L’accumulation de manganèse durant une stimulation olfactive entraine une augmentation du signal sur les images pondérées T1 dans les régions actives du BO. Pour valider notre approche MEMRI/SPM de l’enregistrement de l’activité olfactive, nous avons réalisé toute une série de comparaison : en premier lieu, nous avons comparé l’activité spontanée à l’activité en réponse à une odeur alimentaire dans les groupes témoins et ob/ob (comparaison intragroupe). Nous avons ensuite effectué des comparaisons inter-groupes pour les mêmes conditions, et dans le cadre de la présentation

d’une odeur neutre. Enfin, nous avons étudié l’impact de la leptine sur l’activité spontanée et induite par une odeur alimentaire chez les animaux ob/ob. Toutes ces comparaisons ont été réalisées à l’aide du logiciel SPM8. Pour chaque comparaison, deux "contrastes" ont été simultanément définis puis estimés, rendant possible la création de deux cartes statistiques paramétriques : une carte indiquant les voxels présentant une activité significativement plus forte dans l’un des groupes par rapport à l’autre (indiquant une plus forte accumulation de manganèse), et une carte indiquant les voxels présentant une activité significativement plus faible dans l’un des groupes par rapport à l’autre (indiquant une plus faible accumulation de manganèse). Nous avons limité chaque analyse statistique à l’ensemble des régions du BO, soit l’équivalent de 40 tranches. Ces régions ont été délimitées manuellement sur l’image de référence, qui avait été au préalable normalisée spatialement. Pour caractériser les voxels dont les valeurs, entre deux groupes d'images, sont significativement différentes, on doit appliquer sur chaque image paramétrique correspondante un seuil de significativité. Suivant la convention statistique usuelle, la valeur de ce seuil de significativité a été fixée dans cette étude à P<0.05 (non corrigée pour les comparaisons multiples). Nous n’avons pas fixé de seuil sur le nombre minimum de voxels contigus pour qu'un agrégat ("cluster" en anglais) soit considéré comme significatif. Les voxels contenus dans les images paramétriques dont les valeurs (correspondant aux valeurs des tests statistiques réalisés pour chaque voxel) sont supérieures au seuil de significativité ont alors été représentés suivant une échelle de couleurs en 2D. Les images ainsi obtenues fournissent une représentation quantitative des motifs d’activité odeur-dépendante et visualisables grâce au MEMRI au sein du BO. Enfin, les différences d’intensité moyenne ont également été calculées pour chaque groupe de voxels contigus (agrégat) considéré comme significatif lors de l'analyse par SPM. Les intensités étaient exprimées en valeur brute et en unité arbitraire (u.a.) comme expliquées dans la partie résultats.

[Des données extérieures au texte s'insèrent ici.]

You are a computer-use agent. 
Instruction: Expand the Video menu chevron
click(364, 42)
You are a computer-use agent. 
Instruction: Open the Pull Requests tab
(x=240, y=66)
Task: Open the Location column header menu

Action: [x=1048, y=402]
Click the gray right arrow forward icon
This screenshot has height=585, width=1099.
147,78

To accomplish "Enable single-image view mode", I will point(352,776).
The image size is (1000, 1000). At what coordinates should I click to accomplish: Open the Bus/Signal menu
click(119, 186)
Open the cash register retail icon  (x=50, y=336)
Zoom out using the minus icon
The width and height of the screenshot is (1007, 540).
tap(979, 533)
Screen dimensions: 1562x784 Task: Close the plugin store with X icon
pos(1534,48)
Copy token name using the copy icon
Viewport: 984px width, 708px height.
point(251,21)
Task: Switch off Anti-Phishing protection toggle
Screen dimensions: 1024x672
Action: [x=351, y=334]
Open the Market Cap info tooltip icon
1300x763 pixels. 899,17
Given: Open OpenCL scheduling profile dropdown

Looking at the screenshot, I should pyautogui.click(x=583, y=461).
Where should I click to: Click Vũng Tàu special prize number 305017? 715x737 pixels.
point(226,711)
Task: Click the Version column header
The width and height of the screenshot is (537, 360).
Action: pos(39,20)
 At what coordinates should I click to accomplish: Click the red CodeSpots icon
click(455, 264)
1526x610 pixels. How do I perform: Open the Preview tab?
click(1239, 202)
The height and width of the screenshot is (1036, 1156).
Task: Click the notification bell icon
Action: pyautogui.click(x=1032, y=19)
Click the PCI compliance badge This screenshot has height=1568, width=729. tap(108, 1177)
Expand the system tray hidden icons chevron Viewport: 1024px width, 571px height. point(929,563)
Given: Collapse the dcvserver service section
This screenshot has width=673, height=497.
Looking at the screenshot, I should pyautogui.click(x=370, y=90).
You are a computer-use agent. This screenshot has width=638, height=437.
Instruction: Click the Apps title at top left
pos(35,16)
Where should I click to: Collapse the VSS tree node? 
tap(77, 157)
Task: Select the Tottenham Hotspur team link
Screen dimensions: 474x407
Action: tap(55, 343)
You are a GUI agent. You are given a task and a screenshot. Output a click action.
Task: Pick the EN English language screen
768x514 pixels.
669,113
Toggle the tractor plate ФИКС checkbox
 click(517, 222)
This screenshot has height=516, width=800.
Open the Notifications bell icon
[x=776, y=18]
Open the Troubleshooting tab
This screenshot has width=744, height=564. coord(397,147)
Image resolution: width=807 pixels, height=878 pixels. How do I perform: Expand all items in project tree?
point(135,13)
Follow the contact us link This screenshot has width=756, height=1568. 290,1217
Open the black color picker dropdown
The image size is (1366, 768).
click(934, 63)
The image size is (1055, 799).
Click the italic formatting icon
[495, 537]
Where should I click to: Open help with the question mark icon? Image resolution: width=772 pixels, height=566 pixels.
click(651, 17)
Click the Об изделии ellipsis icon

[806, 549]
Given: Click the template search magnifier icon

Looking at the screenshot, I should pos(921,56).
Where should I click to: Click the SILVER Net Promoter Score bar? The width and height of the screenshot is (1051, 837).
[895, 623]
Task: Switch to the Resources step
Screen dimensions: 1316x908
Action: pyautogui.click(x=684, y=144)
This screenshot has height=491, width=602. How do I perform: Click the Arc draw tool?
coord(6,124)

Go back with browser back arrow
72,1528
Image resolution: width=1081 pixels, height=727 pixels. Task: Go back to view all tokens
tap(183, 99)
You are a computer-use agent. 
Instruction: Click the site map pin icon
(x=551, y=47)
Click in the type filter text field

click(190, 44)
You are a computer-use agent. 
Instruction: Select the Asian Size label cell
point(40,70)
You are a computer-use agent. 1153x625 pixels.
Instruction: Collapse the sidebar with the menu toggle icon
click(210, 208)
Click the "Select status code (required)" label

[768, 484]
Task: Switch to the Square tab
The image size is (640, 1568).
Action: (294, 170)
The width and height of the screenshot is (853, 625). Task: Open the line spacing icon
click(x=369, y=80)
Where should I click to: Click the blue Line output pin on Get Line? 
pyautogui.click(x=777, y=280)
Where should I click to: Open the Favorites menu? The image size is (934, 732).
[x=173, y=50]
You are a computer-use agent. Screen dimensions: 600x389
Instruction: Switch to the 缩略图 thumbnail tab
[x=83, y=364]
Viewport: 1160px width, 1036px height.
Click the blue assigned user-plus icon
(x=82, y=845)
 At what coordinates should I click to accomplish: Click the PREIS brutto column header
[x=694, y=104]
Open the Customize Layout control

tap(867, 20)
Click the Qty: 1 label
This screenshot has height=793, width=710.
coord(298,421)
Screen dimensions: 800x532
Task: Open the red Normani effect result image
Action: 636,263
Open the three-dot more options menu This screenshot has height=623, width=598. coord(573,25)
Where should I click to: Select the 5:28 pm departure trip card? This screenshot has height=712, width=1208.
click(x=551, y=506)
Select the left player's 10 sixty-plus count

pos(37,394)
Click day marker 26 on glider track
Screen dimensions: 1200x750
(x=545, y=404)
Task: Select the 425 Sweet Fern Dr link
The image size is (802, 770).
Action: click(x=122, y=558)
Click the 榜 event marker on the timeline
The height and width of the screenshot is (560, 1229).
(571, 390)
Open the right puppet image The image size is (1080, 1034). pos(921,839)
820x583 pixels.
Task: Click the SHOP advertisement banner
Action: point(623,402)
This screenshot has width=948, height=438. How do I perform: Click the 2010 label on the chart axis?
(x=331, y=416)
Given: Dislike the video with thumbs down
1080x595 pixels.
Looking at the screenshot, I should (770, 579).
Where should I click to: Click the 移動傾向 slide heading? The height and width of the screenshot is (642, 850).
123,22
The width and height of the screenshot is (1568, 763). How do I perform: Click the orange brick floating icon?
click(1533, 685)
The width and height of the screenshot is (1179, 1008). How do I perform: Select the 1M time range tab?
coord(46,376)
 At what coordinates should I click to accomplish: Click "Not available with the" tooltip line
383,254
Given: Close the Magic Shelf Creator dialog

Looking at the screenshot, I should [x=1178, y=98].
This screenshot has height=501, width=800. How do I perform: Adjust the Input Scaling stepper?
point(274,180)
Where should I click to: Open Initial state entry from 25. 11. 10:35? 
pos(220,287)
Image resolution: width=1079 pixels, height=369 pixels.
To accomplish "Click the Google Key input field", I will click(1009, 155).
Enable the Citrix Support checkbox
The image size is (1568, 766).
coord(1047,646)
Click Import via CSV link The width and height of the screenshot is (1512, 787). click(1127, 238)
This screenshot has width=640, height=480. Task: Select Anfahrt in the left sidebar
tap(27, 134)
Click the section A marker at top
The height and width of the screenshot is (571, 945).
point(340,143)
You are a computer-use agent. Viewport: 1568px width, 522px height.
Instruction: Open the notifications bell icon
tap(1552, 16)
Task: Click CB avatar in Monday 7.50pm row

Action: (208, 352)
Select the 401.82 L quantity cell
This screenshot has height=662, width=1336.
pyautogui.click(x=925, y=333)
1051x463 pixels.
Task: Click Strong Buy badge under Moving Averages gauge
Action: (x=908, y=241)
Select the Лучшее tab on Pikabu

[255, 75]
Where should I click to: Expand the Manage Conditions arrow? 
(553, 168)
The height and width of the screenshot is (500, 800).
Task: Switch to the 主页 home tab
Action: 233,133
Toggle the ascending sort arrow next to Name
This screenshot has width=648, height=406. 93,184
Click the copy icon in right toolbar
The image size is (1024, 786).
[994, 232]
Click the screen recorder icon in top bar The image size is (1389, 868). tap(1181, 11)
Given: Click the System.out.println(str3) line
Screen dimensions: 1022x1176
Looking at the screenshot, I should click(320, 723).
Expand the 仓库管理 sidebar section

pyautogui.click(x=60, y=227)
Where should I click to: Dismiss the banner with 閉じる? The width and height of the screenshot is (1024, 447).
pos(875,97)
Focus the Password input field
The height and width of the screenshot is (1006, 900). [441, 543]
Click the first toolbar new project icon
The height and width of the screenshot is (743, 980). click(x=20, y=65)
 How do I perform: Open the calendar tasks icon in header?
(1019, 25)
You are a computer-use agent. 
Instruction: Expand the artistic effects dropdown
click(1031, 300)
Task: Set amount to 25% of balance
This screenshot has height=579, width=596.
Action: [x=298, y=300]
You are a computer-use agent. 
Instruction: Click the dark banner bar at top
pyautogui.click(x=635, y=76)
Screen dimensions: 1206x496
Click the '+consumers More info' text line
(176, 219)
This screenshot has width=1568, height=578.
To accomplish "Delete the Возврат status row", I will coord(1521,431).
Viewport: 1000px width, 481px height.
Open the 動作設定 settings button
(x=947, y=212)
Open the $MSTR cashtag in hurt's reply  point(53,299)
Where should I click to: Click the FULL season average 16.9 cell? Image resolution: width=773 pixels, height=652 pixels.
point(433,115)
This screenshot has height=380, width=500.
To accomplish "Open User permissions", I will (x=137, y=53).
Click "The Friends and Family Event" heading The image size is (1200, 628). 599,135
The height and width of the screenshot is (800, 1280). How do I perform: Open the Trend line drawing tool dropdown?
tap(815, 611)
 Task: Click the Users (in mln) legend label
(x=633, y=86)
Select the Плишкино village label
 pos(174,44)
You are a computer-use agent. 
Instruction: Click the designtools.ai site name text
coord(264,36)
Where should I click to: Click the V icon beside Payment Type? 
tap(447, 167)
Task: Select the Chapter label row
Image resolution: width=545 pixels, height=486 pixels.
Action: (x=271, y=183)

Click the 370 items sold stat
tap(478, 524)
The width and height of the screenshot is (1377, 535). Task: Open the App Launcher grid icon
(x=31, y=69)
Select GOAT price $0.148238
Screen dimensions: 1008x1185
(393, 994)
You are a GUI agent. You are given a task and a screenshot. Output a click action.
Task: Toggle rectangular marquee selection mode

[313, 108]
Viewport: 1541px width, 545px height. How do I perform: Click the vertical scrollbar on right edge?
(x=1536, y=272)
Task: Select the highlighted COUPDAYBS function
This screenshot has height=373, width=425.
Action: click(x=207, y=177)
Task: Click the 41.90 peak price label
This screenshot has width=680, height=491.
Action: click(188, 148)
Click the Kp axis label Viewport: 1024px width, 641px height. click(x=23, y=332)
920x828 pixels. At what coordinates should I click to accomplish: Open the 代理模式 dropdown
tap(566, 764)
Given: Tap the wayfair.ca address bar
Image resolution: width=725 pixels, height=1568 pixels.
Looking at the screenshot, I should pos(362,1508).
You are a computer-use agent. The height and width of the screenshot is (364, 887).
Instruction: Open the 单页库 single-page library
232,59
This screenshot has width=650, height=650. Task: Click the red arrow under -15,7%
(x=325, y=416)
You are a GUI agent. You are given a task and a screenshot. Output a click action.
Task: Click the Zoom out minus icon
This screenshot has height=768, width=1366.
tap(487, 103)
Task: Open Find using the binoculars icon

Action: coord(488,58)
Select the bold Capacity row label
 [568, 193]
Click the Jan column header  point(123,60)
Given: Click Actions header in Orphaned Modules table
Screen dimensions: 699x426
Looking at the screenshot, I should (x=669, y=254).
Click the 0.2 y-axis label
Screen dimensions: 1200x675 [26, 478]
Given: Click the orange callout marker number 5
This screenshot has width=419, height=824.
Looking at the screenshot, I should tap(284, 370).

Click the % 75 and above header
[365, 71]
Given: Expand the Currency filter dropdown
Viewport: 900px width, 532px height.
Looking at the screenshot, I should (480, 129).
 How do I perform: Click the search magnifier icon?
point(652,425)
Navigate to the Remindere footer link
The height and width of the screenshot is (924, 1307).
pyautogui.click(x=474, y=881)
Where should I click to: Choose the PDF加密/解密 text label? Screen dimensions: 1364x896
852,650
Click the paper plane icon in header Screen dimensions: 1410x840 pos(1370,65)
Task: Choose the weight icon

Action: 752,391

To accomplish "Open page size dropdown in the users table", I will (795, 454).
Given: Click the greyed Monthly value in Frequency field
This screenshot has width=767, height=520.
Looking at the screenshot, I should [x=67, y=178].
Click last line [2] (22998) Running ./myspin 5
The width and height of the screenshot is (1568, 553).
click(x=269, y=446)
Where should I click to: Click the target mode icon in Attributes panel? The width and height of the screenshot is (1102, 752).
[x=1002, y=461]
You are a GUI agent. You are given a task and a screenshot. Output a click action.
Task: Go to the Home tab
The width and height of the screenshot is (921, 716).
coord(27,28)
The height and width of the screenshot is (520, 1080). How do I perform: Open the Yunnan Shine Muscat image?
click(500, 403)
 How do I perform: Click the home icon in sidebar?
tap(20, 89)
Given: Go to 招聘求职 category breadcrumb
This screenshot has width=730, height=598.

4.5. Marquage anatomofonctionnel complémentaire du signal MEMRI

Nous avons comparé le signal MEMRI à des coupes du BO marquées suivant trois techniques, deux anatomiques (coloration par cresyl violet du cytoplasme et marquage DAPI, une molécule fluorescente qui s’insère dans l’ADN) et l’autre fonctionnel (2DG) qui ont été obtenu par stimulation avec le benzaldéhyde (molécule à la base de l’odeur d’amande) dans le BO. Cette molécule simple avait été étudié précédemment par l’équipe en utilisant une technique d’imagerie autoradiographique révélant l’accumulation de [14C]-2DeoxyGlucose dans les neurones activés que je ne détaillerai pas ici mais qui est pleinement décrite dans (Martin et al., 2012).